Exercise data Start Marker

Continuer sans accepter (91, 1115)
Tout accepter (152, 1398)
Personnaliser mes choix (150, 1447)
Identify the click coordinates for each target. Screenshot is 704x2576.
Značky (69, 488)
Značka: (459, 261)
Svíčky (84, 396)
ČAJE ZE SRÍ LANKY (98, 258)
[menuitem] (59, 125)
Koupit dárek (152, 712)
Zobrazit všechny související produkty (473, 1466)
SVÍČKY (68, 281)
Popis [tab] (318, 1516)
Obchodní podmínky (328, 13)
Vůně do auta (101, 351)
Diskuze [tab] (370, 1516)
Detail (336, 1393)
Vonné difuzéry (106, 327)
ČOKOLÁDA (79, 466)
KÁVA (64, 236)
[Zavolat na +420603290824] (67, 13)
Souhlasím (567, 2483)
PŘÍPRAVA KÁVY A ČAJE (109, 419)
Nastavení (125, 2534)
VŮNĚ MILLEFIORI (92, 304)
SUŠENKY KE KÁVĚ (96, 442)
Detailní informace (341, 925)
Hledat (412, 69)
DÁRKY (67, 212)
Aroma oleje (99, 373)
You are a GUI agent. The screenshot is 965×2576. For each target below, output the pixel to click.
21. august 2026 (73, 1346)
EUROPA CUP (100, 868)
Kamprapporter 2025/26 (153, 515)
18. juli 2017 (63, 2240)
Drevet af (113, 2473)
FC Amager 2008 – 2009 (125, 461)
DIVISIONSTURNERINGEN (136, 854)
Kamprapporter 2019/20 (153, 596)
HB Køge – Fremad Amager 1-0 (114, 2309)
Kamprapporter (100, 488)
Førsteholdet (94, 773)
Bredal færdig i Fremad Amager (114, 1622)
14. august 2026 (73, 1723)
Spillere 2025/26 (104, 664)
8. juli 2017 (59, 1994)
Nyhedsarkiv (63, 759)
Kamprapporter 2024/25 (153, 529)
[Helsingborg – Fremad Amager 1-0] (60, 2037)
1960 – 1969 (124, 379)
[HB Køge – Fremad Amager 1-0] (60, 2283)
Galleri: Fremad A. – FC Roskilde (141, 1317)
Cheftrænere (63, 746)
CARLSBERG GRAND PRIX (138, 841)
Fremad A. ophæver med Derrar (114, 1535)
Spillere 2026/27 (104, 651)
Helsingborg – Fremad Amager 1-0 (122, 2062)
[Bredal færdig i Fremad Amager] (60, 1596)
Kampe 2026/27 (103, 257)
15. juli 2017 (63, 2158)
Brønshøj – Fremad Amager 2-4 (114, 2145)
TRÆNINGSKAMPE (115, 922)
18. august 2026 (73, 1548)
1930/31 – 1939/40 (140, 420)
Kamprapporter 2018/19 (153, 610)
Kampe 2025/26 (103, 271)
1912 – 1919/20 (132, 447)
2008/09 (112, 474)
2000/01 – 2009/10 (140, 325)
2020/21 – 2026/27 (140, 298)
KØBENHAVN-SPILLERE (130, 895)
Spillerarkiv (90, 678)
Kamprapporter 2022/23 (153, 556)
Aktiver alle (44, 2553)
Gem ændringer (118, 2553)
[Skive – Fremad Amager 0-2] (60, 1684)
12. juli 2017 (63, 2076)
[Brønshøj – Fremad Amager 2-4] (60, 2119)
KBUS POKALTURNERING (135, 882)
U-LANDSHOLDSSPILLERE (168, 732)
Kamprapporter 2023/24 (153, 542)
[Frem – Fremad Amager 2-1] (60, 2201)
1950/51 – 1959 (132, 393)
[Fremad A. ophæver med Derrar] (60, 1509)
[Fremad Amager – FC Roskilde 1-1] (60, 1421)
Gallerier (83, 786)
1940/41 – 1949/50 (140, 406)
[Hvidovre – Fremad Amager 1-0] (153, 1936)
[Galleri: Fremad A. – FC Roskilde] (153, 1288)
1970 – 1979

Exercise data End Marker

● Problem details
Repeat the entries above exactly, from the first line through the line containing "Koupit dárek (152, 712)".

● Answer
Continuer sans accepter (91, 1115)
Tout accepter (152, 1398)
Personnaliser mes choix (150, 1447)
Identify the click coordinates for each target. Screenshot is 704x2576.
Značky (69, 488)
Značka: (459, 261)
Svíčky (84, 396)
ČAJE ZE SRÍ LANKY (98, 258)
[menuitem] (59, 125)
Koupit dárek (152, 712)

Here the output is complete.